Adding Custom Properties

Custom properties are the most interesting type to talk about, primarily because it is you who implements them. Custom properties may be named anything you wish and may accept any parameters you desire. Controls rarely become useful until you add some custom properties and methods. Just as in Visual Basic class modules, the simplest type of property to implement is the kind created from a public variable with a line of code like this:


 Public PropName As String

Simple properties declared with the statement


 Public PropName As Type

are not a good idea for controls. Control properties should always be implemented with property procedures instead of public data members; otherwise your control will not work correctly in Visual Basic. This is because you must notify Visual Basic whenever a property value changes. This is done by invoking the PropertyChanged method of the UserControl object, as shown in the following code fragment:


 Private m_MyProperty As Boolean
 
 Public Property Get MyProperty() As Boolean
     MyProperty = m_MyProperty
 End Property
 
 Public Property Let MyProperty(ByVal NewValue As 
                               Boolean)
     m_MyProperty = NewValue
     UserControl.PropertyChanged "MyProperty"
 End Property

Without calling the PropertyChanged method, Visual Basic does not know that the property has been changed and needs to be saved. Since property values may be displayed in more than one place, the development environment must be notified when a property value changes so that it can synchronize the values. For example, you might have a property in both a property page and the Properties window that need to be synchronized.

Property Persistence

If you create a program that uses an ActiveX control, and you set up the properties of that control to be just right for your application, it'll be a little disconcerting when you restart the program the next day and find that all the property values you entered have evaporated. That's why you need property persistence.
Three ActiveX control events relate to property persistence: InitProperties, ReadProperties, and WriteProperties. The InitProperties event procedure is called when a control is first embedded in a form. This gives you a chance to store default values in your custom properties. The ReadProperties event is fired whenever Visual Basic needs to retrieve the value of a custom property. This happens when the project is opened and run, for example. When the UserControl object receives its ReadProperties event, it is said to have been sited. Siting is simply the process of loading a control and placing it in the container. The WriteProperties event is fired when a custom property needs to be saved. For example, saving your project always causes the WriteProperties event procedure to be called. Here are the declarations for the three property events:


 Private Sub UserControl_InitProperties()
 Private Sub UserControl_ReadProperties(PropBag As 
                                       VB.PropertyBag)
 Private Sub UserControl_WriteProperties(PropBag As 
                                        VB.PropertyBag)
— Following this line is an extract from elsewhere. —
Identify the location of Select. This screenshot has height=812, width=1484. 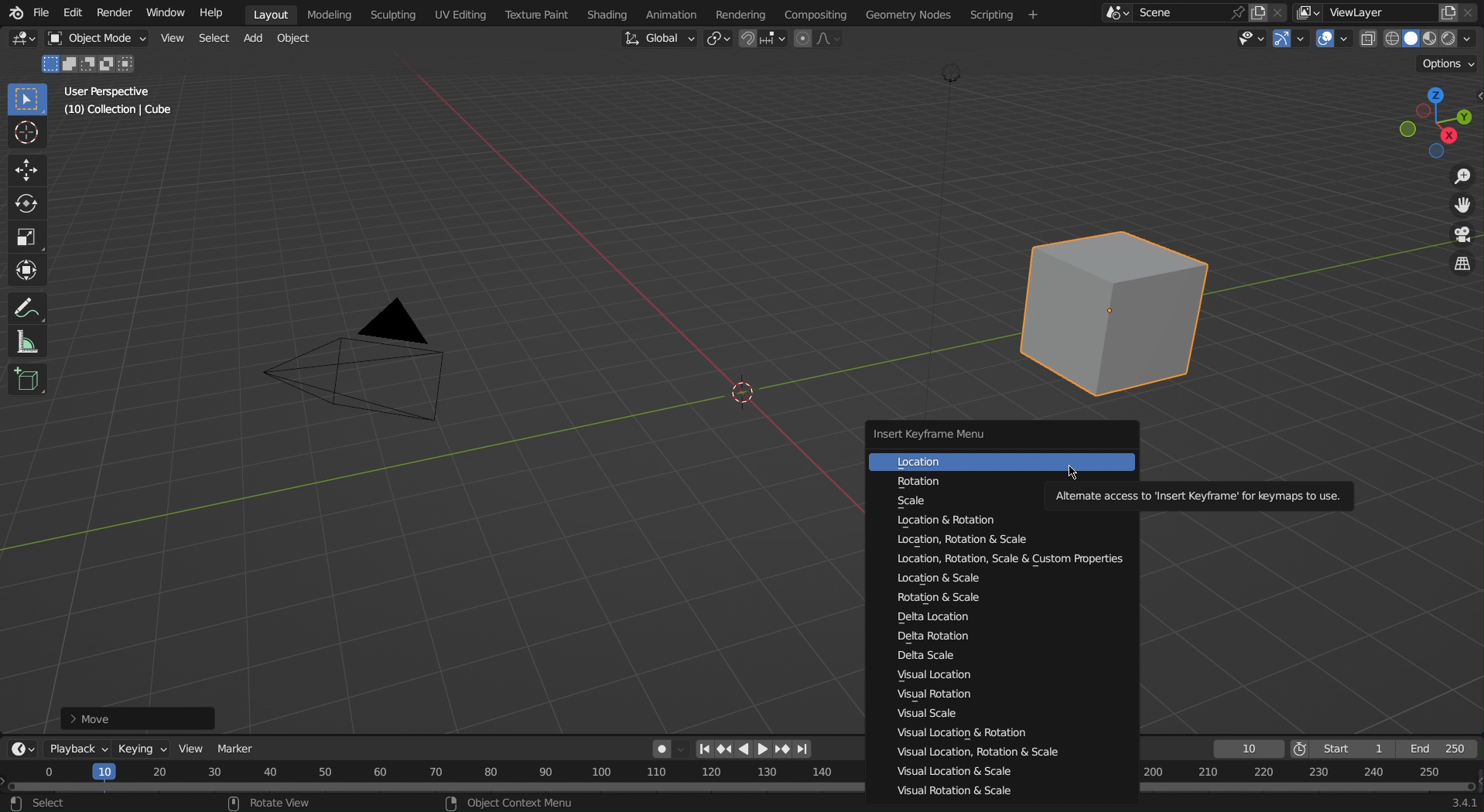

Visual Basic programs use the PropertyBag object to implement property persistence. A PropertyBag is just what its name implies, a "bag" in which property values are saved. You can't see into it, and you have no idea where or how the data is saved. All you can do is put values in and take them out.
The PropertyBag class defines two methods, ReadProperty and WriteProperty.


 ReadProperty(Name As String, [DefaultValue])
 WriteProperty(Name As String, Value, [DefaultValue])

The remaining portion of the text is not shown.